The final is scheduled to start at 3.30am on Wednesday morning, UK time. Oregon is on the west coast and is eight hours behind, so the local time will be 7.30pm on Tuesday.

Edinburgh's Jake Wightman and Josh Kerr are both aiming for a medal in the world 1,500m final. Picture: Getty


For those who can’t sleep in the heat, the final will be screened live on BBC1 and the BBC Sport website. If you’re confident of sleeping through the night, the race will still be available to watch on the BBC Sport website on Wednesday morning.


Wightman, 27 and Kerr, 24, are both products of Edinburgh Athletics Club.

Kerr, who attended George Watson's College in Edinburgh, is now based in Seattle and his brother Jake is a Scotland rugby international who plays as a hooker for Bristol Bears.

Josh won a sensational bronze in last summer’s Olympic final in Tokyo, where Wightman was disappointed to finish 10th.

Both reached the final of the last World Championships in Doha in 2019, but missed out on the podium.

Born in Nottingham, Wightman’s dad and coach Geoff was chief executive at Scottish Athletics, which led to him being schooled in Edinburgh. Mum Susan was a marathon runner who finished 12th at the 1988 Seoul Olympics.

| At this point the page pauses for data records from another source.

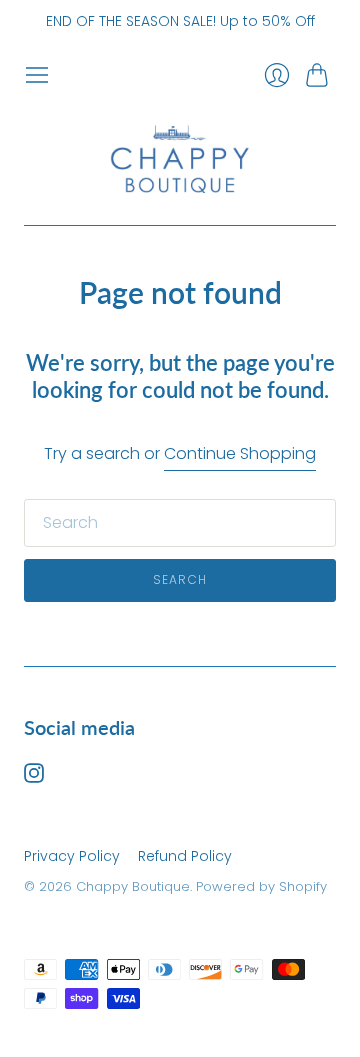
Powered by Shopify (261, 886)
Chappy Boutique (133, 886)
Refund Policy (185, 856)
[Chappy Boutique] (180, 157)
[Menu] (37, 75)
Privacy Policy (72, 856)
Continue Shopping (240, 454)
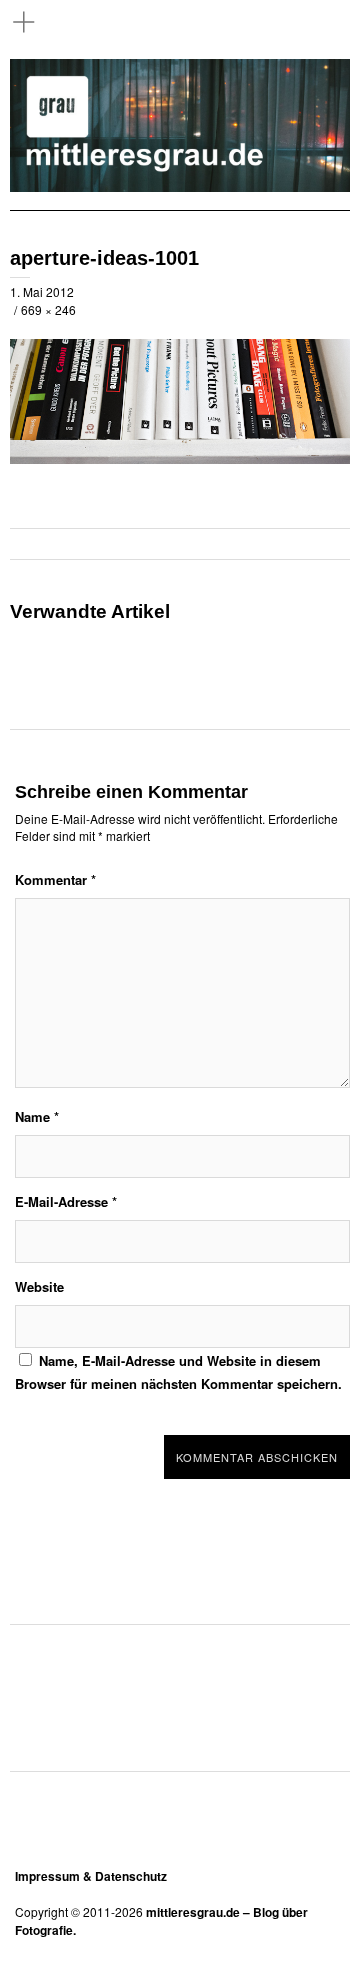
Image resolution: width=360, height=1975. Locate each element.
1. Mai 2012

Educated at Stewart's Melville, Fettes College and Loughborough University, Wightman is a late bloomer as a world-class 1,500m specialist and is now based in Arizona.


Both are expected to be in the mix for a medal.

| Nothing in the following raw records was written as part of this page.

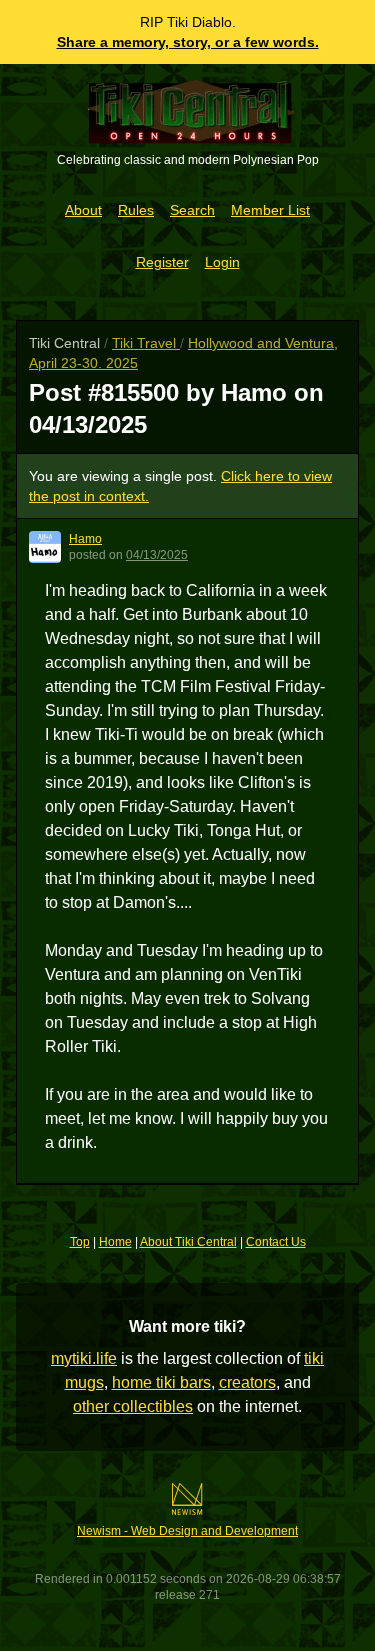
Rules (136, 210)
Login (222, 262)
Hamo (85, 539)
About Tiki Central (188, 1242)
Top (80, 1242)
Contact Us (276, 1242)
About (83, 210)
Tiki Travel (146, 343)
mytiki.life (84, 1358)
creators (247, 1382)
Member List (270, 210)
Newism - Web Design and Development (187, 1531)
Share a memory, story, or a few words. (188, 42)
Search (192, 210)
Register (162, 262)
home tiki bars (161, 1382)
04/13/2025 (157, 555)
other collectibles (133, 1406)
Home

Wightman has been in top form this year. He clinched the British title last month, with Kerr coming in third.

The 28-year-old won a Diamond League meeting in Rabat at the start of June, and then backed that up with a third place in Oslo 10 days later, breaking the 40-year-old Scottish mile record in the process.

Wightman said going into the championships that his “main aim” was to finish on the podium. “I feel like I can do that,” he said.

Kerr has not raced much in 2022 so far. He has tried to stay “under the radar” while aiming to peak for this final and make an impact on the big stage.

He did show what he is capable of earlier in the year by breaking the British and European indoor mile record in Boston in February.

Kerr says being best in the world on a given day is “part of why I'm in the sport”.

He said: “I need to make sure I have one of my best races of the year in that final.”


Olympic champion Jakob Ingebrigtsen is the man to beat. The 21-year-old from Norway is considered to be one of the big world stars and is a strong favourite for gold.

Kenya’s Timothy Cheruyiot, the defending champion and Olympics silver medallist, is the other big threat along with compatriot Abel Kipsang. Ethiopia’s Teddese Lemi could also be a contender.


There are 12 finalists, including three Spaniards, American Josh Thompson, Australia’s Stewart McSweyn and Poland’s Michał Rozmys.

According to Steve Cram, Kerr likes a hard, fast race. Wightman, on the other hand, likes it a little slower and is a renowned his smart tactics.